An unconfirmed 13-15 arrests were made, all against peaceful protesters who had not caused property damage, including several protesters who were arrested after the demonstration had dispersed and they were leaving the intersection of Robson and Jervis Streets, according to Lee.
A Vancouver Police Department release today described a "criminal element" that "marched among about 200 legitimate protesters... breaking windows, turning over boxes and clashing with police."
Gord Hill of the Kwakwaka'wakw First Nation agreed that a criminal element had infiltrated the protest.
"I'm glad you brought up the criminal element. The IOC and VANOC is the criminal element, pillaging public coffers, the effects of which we will see long after the Games," with cuts to health care, affordable housing, education and meaningful social services, he said.
"Gangs like the VPD, the RCMP, CSIS and CAF make up some of the 17,000 thugs in our streets."
Hill said he disagreed that police were reacting fairly to the damage done by protesters to buildings and buses in downtown Vancouver.

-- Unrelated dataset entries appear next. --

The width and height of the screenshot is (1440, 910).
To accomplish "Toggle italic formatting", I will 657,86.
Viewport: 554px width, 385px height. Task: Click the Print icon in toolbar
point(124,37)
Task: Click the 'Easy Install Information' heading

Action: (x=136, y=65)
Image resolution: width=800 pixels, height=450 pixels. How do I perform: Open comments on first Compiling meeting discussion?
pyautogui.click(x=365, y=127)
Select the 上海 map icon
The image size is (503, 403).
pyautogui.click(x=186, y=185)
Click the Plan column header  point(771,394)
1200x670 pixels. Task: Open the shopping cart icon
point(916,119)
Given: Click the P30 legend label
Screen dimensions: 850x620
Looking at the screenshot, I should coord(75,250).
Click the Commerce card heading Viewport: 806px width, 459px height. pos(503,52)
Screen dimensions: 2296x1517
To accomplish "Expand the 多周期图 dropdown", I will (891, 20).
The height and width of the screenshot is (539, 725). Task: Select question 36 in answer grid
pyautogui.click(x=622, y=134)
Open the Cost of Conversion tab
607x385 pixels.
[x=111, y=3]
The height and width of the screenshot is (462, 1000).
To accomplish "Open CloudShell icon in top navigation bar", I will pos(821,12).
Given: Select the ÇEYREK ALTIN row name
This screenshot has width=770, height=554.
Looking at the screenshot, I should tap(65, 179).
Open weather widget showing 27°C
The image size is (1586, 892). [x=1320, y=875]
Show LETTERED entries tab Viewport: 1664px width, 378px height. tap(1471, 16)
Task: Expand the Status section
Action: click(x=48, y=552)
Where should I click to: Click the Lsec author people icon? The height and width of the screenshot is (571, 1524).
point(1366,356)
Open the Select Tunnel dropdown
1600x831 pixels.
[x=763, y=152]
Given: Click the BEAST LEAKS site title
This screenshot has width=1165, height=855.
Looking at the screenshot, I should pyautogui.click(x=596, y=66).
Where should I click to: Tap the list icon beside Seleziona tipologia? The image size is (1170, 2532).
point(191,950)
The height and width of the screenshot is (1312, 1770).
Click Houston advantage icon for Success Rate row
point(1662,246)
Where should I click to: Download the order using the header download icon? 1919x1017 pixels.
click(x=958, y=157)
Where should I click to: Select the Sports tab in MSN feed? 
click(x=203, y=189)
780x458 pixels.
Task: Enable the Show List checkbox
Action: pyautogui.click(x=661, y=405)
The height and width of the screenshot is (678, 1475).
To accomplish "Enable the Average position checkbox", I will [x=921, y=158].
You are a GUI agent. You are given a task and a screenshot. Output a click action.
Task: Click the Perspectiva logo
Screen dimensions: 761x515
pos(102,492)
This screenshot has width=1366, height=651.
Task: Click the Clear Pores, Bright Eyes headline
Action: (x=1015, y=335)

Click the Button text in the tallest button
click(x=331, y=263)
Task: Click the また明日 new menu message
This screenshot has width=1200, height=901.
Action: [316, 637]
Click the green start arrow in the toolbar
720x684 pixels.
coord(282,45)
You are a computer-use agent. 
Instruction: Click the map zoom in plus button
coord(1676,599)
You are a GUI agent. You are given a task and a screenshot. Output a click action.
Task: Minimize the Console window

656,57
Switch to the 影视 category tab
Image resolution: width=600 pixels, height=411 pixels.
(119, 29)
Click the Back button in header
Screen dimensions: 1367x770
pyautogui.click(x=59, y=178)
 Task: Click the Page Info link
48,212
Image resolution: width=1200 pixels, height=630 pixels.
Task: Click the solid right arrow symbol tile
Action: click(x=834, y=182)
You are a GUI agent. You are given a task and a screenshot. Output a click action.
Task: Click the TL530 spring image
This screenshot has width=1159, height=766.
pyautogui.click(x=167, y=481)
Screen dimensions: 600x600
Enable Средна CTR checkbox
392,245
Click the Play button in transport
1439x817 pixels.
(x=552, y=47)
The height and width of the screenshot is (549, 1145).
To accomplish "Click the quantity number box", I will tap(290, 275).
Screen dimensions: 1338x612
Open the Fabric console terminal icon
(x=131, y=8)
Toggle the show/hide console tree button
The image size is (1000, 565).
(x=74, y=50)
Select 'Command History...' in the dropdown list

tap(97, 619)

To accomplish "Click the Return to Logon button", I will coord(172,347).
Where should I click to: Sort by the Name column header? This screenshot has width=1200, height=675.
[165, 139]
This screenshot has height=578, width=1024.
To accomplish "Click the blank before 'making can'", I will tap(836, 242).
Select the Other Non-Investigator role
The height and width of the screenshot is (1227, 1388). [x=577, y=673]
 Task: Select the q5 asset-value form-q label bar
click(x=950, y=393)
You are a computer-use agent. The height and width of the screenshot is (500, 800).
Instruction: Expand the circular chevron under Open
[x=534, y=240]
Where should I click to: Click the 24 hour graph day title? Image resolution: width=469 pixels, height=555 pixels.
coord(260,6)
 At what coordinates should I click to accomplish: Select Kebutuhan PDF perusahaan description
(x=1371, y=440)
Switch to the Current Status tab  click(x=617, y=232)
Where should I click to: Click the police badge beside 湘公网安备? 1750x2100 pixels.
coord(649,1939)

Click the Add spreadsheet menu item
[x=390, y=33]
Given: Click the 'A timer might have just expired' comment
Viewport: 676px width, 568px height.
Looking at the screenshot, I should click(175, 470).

"Buildings are not made of flesh and tissue. They are made of concrete and steel." Hill said buildings were targeted because they belong to the corporations – The Hudson Bay, The Toronto-Dominion Bank – that do damage to flesh and blood humans.
Alissa Westergard-Thorpe of the ORN said compared to the violence to human beings sponsored by the state of Canada, the demonstration resulted in "minor property damage."
The march today was a "successful disruption of the messaging of the Olympics," according to Westergard-Thorpe.
She said the ORN is concerned police will use the property damage today as an excuse to disrupt the Women's Memorial March scheduled tomorrow. The March, in its 19th year, commemorates the 3,000 murdered and missing women in Canada since the 1970s, none of whose deaths and disappearances have been extensively investigated.